Anything unchecked in the "Remaining work" section is up for grabs; just post here that you are getting started on it. The highest priority is the support for each shell as that will help gauge the feasibility and provide feedback on the API. The rest is flushing out parsing implementation.
I should split those out into individual issues to make it easier for people to coordinate on those (and to add bounties) but I probably won't have time for another week or so.
Alright, had a busy week, so I'm only getting back around to this now.
I've looked at the work done in #3656, and it looks like the next steps to add zsh and fish support would be to pull some of the functionality out of clap_complete::dynamic::bash
, and adapt it to the other shells to provide the same functionality. Am I correct in assuming that?
I'd look at argcomplete
for the other implementations here, since the current one also seems to be coming from there.
@happenslol Yes, that is correct. I'd like to focus on shell support initially as that is where the most unknowns exist
Oh if cobra is doing the same type of dynamic completions as argcomplete, that is great! That'll serve as a much better example!
Yeah, the cobra code is very well documented and easy to adapt.
One thing I was wondering about is the way options like space
/no-space
are passed to the completion command. cobra deals with this in a pretty involved way by encoding all options (compile-time and run-time) into a bitfield, and then parsing that bitfield in their completion script. It wouldn't be too hard to adapt this, but I feel like there isn't a clear definition of what options we even want to offer and the completion output would have to be changed, so that's probably better for another PR.
For a start, I would try to keep the features that are implemented for bash.
Should I open a new issue for zsh communication for questions like these, or is there some chat/forum where we could discuss them?
Yeah, the cobra code is very well documented and easy to adapt.
One thing I was wondering about is the way options like
space
/no-space
are passed to the completion command. cobra deals with this in a pretty involved way by encoding all options (compile-time and run-time) into a bitfield, and then parsing that bitfield in their completion script. It wouldn't be too hard to adapt this, but I feel like there isn't a clear definition of what options we even want to offer and the completion output would have to be changed, so that's probably better for another PR.For a start, I would try to keep the features that are implemented for bash.

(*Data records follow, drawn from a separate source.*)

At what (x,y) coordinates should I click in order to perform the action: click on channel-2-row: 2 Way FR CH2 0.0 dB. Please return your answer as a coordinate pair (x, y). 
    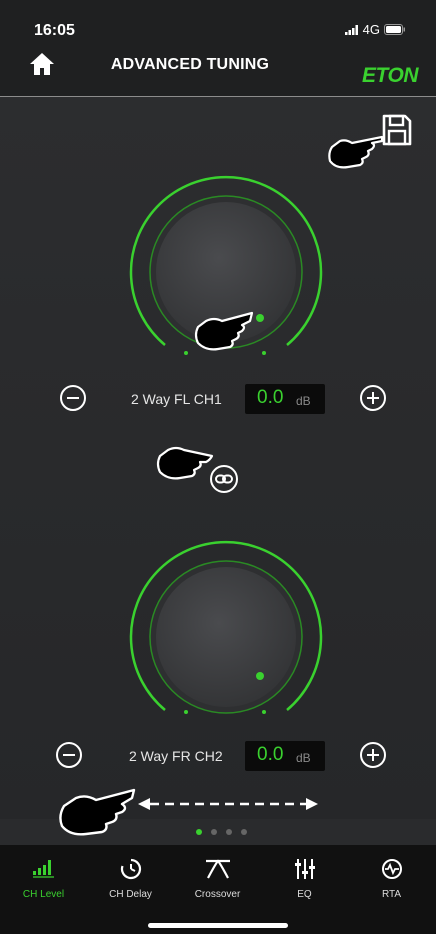
    Looking at the image, I should click on (218, 757).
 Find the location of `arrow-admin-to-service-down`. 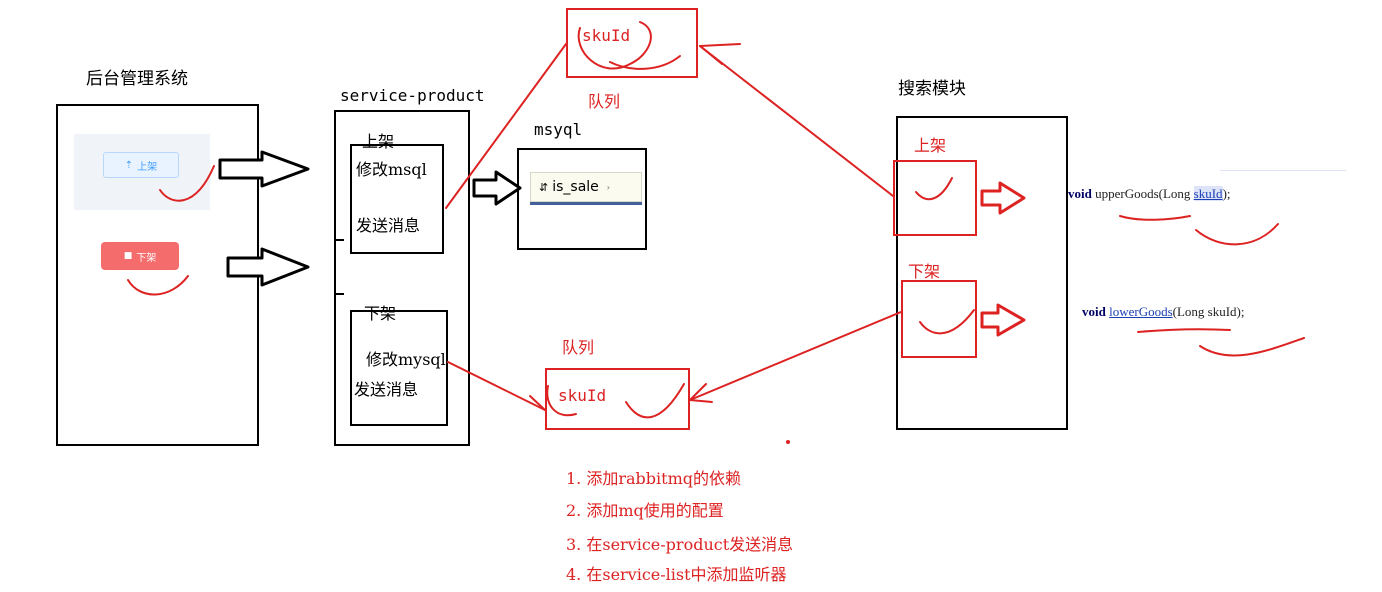

arrow-admin-to-service-down is located at coordinates (268, 267).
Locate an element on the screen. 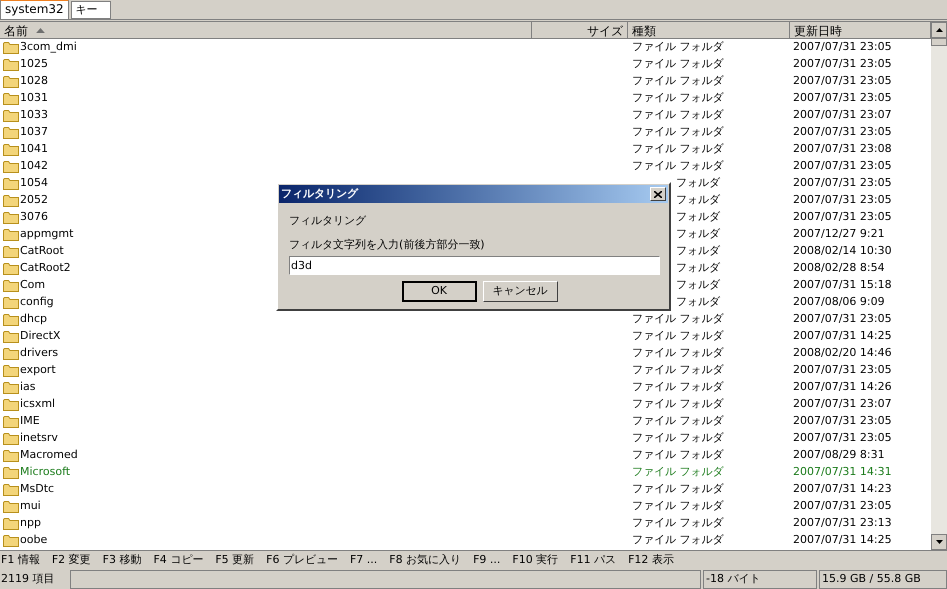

Should I open a new issue for zsh communication for questions like these, or is there some chat/forum where we could discuss them?
I created #3916. We can also talk on rust-lang zulip on the WG-CLI stream
I want to apport a data point:
Implements cobra completion with advanced things like a fs cache for dynamic completion querys (e.g. with provenience from remote APIs) for an x amount of seconds.
Imagine a aws CLI wrapper that interacts with your custom infrastructure and things like it.